• Requirement: Word for word, transcribe the lines from the one containing "Click the 'Bu İşlem Bana Ait Değil!' button" through the end of the entries, both included, and nothing else.

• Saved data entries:
______________________________

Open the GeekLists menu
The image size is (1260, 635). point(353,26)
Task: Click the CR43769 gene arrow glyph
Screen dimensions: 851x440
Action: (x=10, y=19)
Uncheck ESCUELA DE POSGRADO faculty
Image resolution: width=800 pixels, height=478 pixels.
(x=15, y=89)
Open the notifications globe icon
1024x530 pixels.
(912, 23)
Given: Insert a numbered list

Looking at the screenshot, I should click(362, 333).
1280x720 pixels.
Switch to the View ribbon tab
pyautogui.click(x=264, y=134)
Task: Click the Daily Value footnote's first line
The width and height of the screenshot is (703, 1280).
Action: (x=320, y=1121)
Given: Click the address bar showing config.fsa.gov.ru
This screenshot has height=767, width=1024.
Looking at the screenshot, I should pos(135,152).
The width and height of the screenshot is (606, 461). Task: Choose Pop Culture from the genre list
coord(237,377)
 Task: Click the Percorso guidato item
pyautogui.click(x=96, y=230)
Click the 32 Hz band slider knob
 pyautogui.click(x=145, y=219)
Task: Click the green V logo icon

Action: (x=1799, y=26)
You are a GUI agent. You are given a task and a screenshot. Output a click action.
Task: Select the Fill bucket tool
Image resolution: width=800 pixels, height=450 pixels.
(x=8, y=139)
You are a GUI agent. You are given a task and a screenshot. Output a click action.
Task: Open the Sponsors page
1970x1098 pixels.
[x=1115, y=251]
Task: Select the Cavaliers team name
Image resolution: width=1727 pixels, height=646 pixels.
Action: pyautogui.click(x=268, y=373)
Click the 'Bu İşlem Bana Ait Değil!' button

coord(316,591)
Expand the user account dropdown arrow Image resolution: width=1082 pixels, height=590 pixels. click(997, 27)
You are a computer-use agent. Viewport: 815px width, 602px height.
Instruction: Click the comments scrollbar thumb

______________________________

• Written response:
Click the 'Bu İşlem Bana Ait Değil!' button

coord(316,591)
Expand the user account dropdown arrow Image resolution: width=1082 pixels, height=590 pixels. click(997, 27)
You are a computer-use agent. Viewport: 815px width, 602px height.
Instruction: Click the comments scrollbar thumb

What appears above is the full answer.